Last month, as local leaders questioned Shelby County’s vaccine allotment from the state, the Tennessee Department of Health noticed the Shelby County Health Department had an increasing supply of vaccines sitting on its shelves.
”When we talked to Shelby County about why that inventory was growing, the repeated rationale was that they had a backlog in documentation,” said Piercey.
Feb. 3, as vaccination wait times exceeded three to four hours and people were turned away from the Pipkin site despite having appointments to get the vaccine, 26 FEMA staff members arrived in Memphis. The state pharmacist was shocked by what he saw during his visit.
“He characterized the Shelby County Health Department as a low accountability organization,” said Piercey.
On Feb. 16, Piercey said Dr. Alisa Haushalter, head of the Shelby County Health Department, was unable to explain why excess doses were in storage.
“She also admitted that she wasn’t for certain how many doses were in inventory,” said Piercey.
On Feb. 19 SCHD reported its first batch of expired doses, more than 1,500. And the state counted more than 51,000 doses in inventory. Further investigation revealed a total of 2,500 expired doses.
Shelby County’s official documentation for wasted doses included a hand-scribbled note the state referred to as “chicken scratch.”
Also troubling said Piercey: Shelby County cannot prove it kept its vaccine doses at the proper temperature in the SCHD pharmacy or when it was delivered to vaccination sites.
“So right now, our team is working feverishly to try to mine the data that we have available to us and put all the pieces of this puzzle together so we can ensure the integrity of that cold chain temperature all throughout the process,” she said.
It was revealed Friday that a volunteer at the Pipkin site may have stolen syringes filled with vaccines.

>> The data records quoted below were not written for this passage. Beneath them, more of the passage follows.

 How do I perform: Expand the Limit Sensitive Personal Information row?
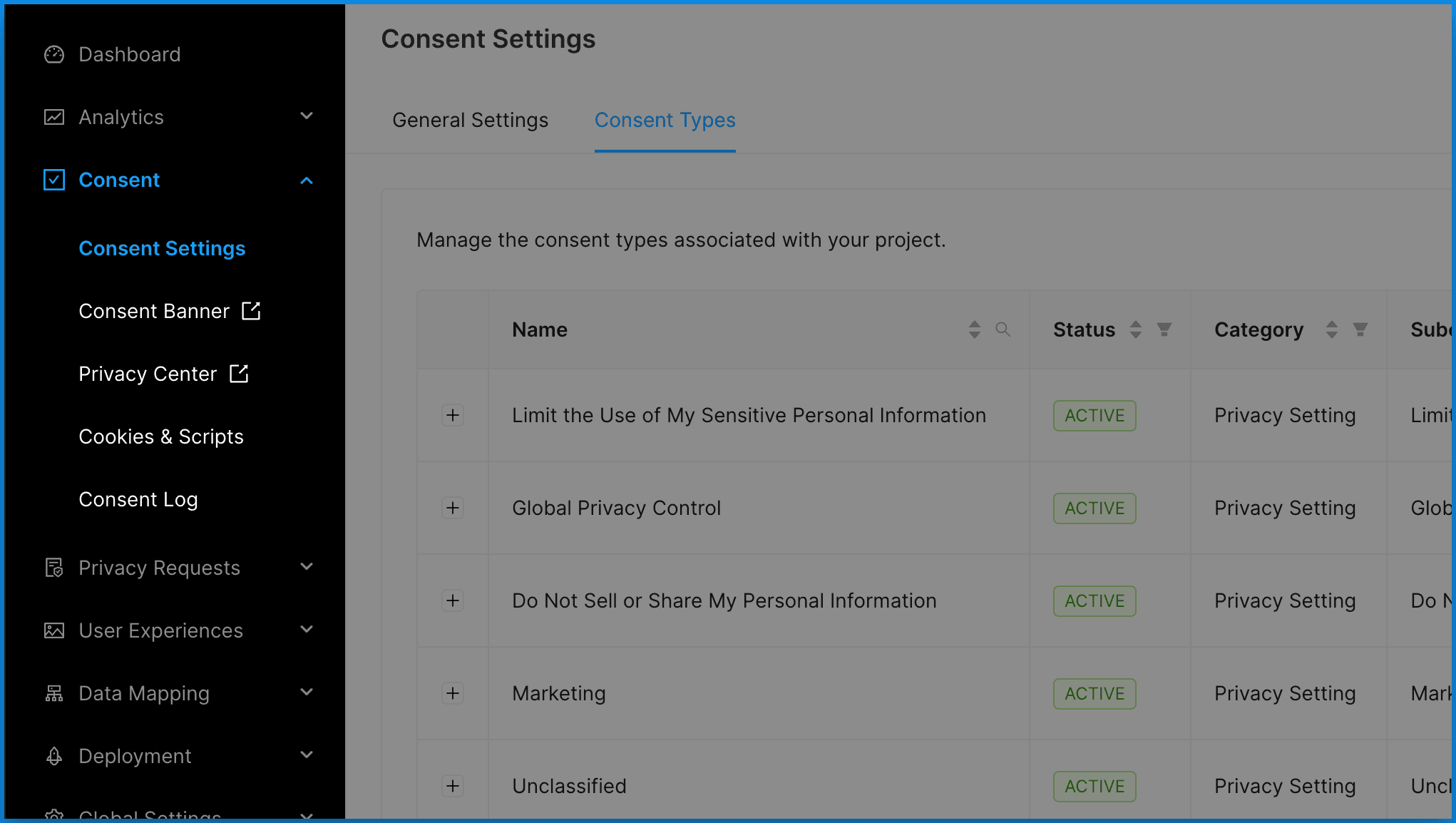click(453, 415)
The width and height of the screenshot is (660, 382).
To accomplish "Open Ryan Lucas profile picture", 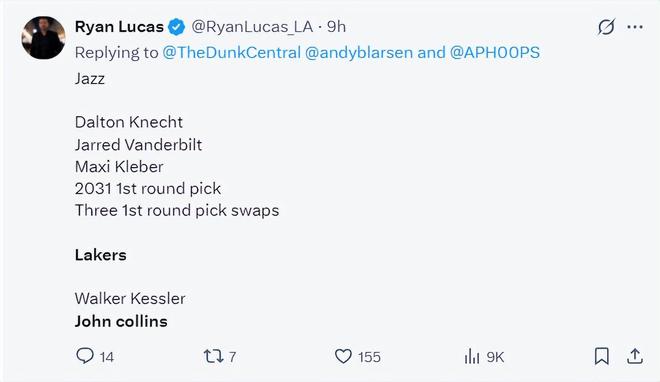I will tap(43, 38).
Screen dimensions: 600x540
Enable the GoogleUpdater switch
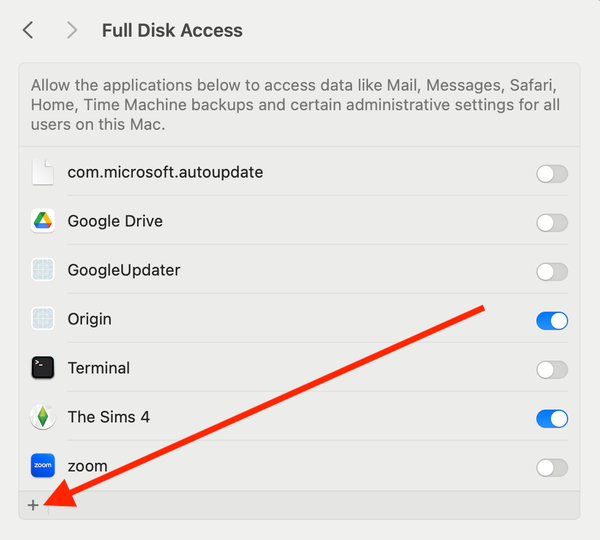pyautogui.click(x=551, y=272)
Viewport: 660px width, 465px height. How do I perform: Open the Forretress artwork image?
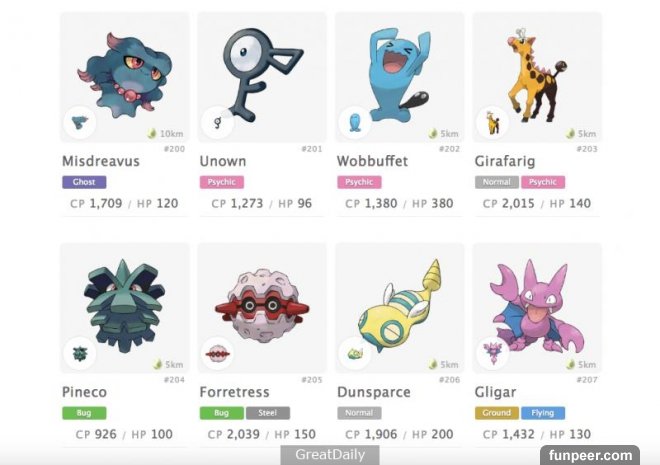pyautogui.click(x=262, y=307)
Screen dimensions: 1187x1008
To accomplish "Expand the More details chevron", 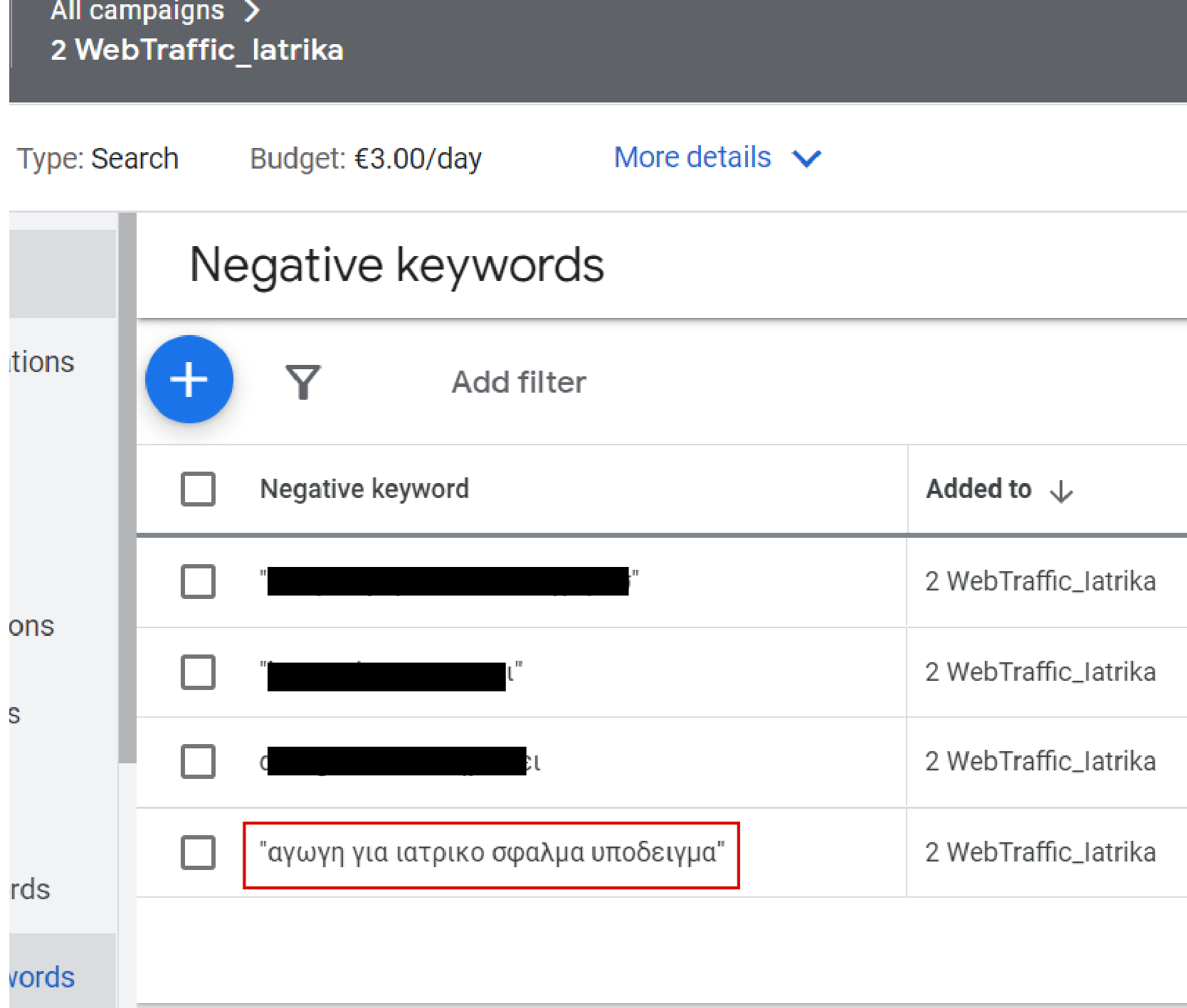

And two children who were not eligible to receive the vaccine were vaccinated at the Appling site. Both incidents occurred on Feb. 3. The FBI is now involved in the Shelby County vaccine mismanagement case.
“There does appear to be a lack of accountability and in some sense, leadership which has undoubtedly potentially harmed some folks and withheld vaccine from people who need it,” said Piercey.
Haushalter eventually said doses were being reserved for teachers, which the state said is not allowed. She submitted her resignation to Shelby County Mayor Lee Harris on Friday. Two other employees, including the woman in charge of the vaccination program, were fired.
The City of Memphis is now in charge of the vaccine distribution. Piercey said she’s impressed by what she’s seen from the city team so far.
She confirmed the CDC is joining the investigation and will be sending someone to Memphis in the coming days.